HSP70: Figures
Figure 1. Domain structure of HSP70s.
Figure 1. Schematic representation of the domain structure of pro- and eukaryotic HSP70s.
HSP70s are composed of an N-terminal nucleotide binding domain (NBD; also termed ATP-binding domain, ABD) and a substrate binding domain (SBD) followed by a variable region and the C-terminal EEVD-motif. In contrast to the other cytosolic HSP70s, HspA9 (Hsp70-9) lacks the C-terminal EEVD-motif involved in binding of co-chaperones and other HSPs.
Figure 2. Conformations of human Hsp70-1.
Figure 2. Conformations of human Hsp70-1 (PDB ID: 3atv; 299).
Ribbon and tube representation of the tertiary Hsp70-1 structure in the absence (A) and presence (B) of ADP. Non-polymeric entities are as follows: potassium (grey), chloride (green). (C) Electrostatic surface distribution of Hsp70 complexed with ADP. Blue and red colours of the electrostatic surface diagram correspond to positive and negative electrostatic potentials of standard residues in proteins and polynucleotides. Similarly, electro-positive and electro-negative polar atoms are skyblue and salmon, respectively. Default element colours are: carbon (grey), nitrogen (blue), oxygen (light pink), sulphur (green), phosphorus (olive-green), selenium (magenta).
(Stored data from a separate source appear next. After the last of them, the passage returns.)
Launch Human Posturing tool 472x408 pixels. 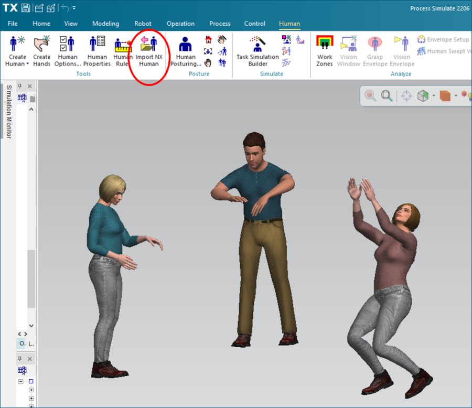coord(185,51)
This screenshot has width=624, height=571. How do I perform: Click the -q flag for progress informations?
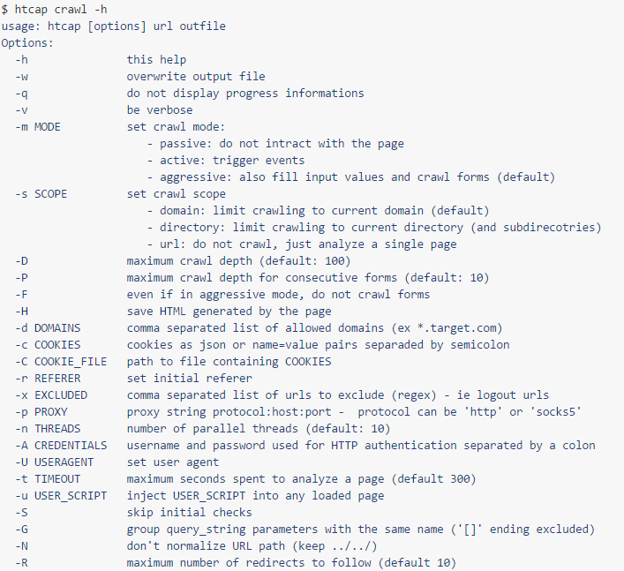click(x=20, y=93)
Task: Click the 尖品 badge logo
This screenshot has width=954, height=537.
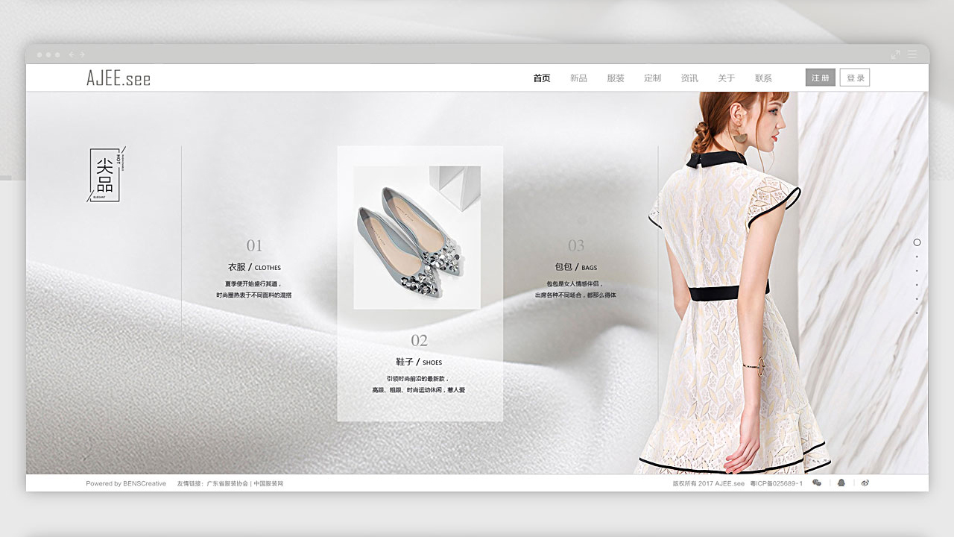Action: coord(106,175)
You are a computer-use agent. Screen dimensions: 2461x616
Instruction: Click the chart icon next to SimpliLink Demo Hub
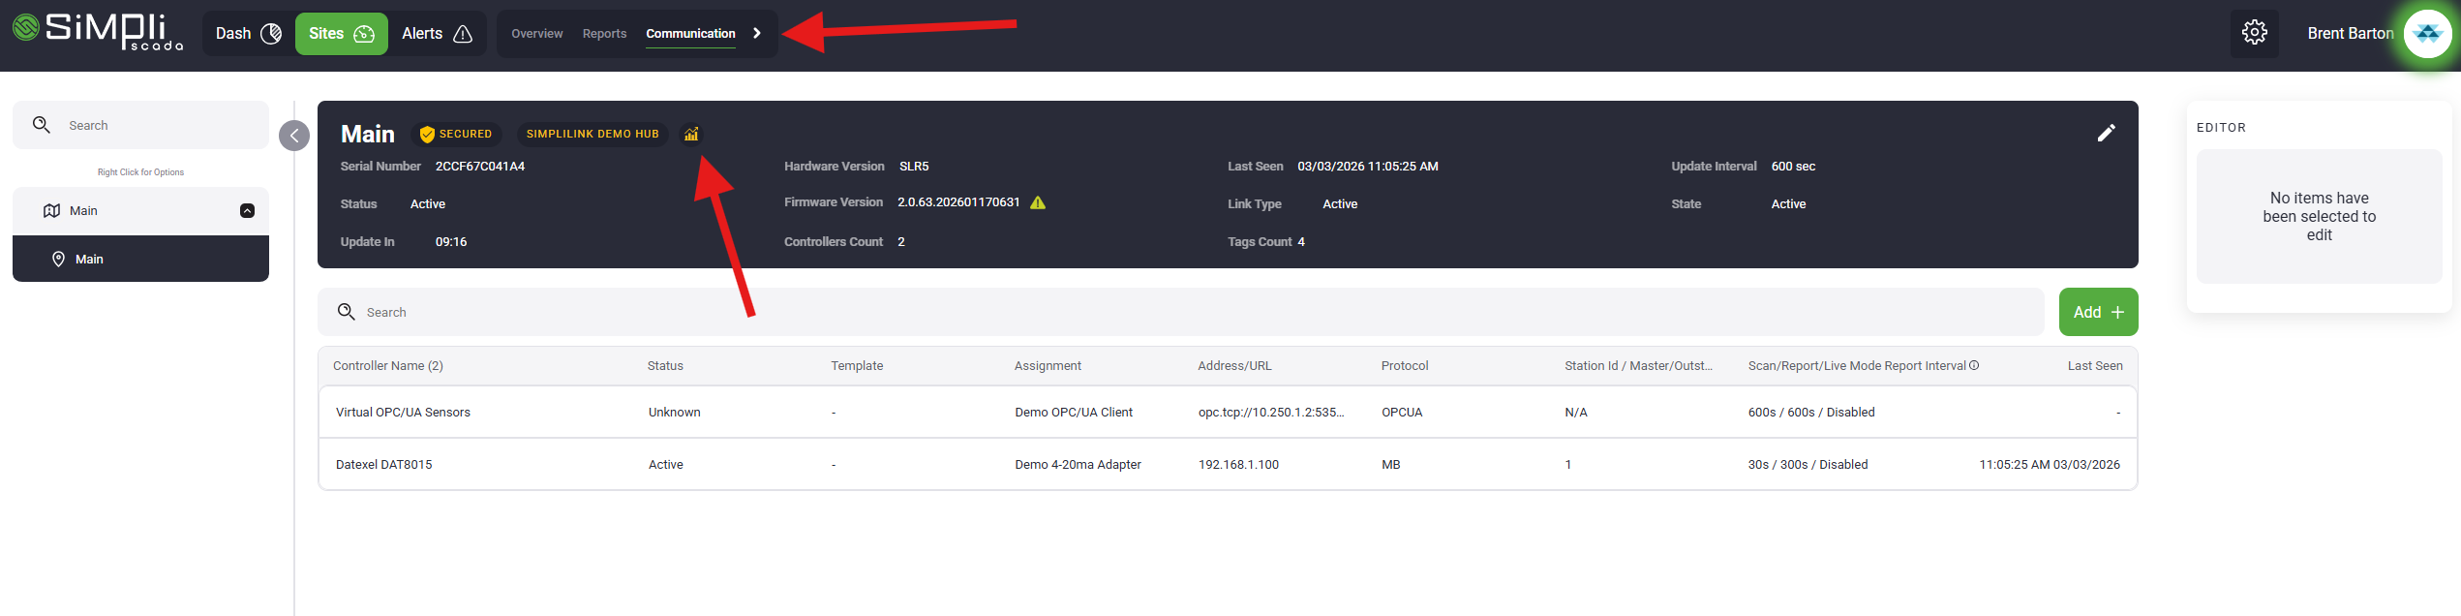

Figure 3. Comparison between the open and closed conformation of Hsp70.
Figure 3. Comparison between the open and closed conformation of Hsp70.
Cartoon and surface representation of the ATP-open conformation (a) of E. coli Hsp70 DnaK (PDB ID: 4B9Q; 54) and the ADP-bound closed (b) conformation (PDB ID: 2KHO; 55). NBD is given in red, SBD in blue, and the C-terminal lid in cyan. (c) Ribbon and tube representation of the tertiary structure of the C-terminal homodimeric Hsp40 peptide-binding fragment (blue) complexed with the Hsp70 C-terminal EEVD peptide (magenta, PDB ID: 3AGY; 60). (d) Structure of the J-domain of Hsp40 (red; PDB ID: 2O37). The dashed line indicates the connectivity of Hsp40 domains (reprinted from Clare and Saibil 300).
Figure 4. The Hsp70/DnaK chaperone cycle.
Figure 4. Cartoon illustrating the Hsp70/DnaK chaperone cycle.
In the ATP-bound state, the NBD/ABD and SBD are docked, the substrate binding grove is open, and the Hsp70/DnaK chaperone exhibits low affinity and fast exchange rates for its substrate. ATP hydrolysis is facilitated by J-domains proteins (JDPs) of the HSP40/DNAJ family and nucleotide exchange by nucleotide exchange factors (NEFs). For this purpose, JDPs with the C-terminally bound substrate (S) interact with Hsp70/DnaK. The simultaneous interplay of the substrate with the SBD of Hsp70/DnaK and of the JDP with the NBD/ABD of Hsp70/DnaK induces a conformational change in the ATPase domain thereby stimulating ATP hydrolysis and mediating the closure of the substrate binding grove. In the ADP-bound state, the docking between the two domains of Hsp70/DnaK is interrupted and the chaperone exhibits high affinity and low exchange rates for its substrate. ADP release is mediated by the specific interaction of NEFs with the Hsp70/DnaK ATPase domain followed by a conformational change which results in a low-affinity state and release of the substrate.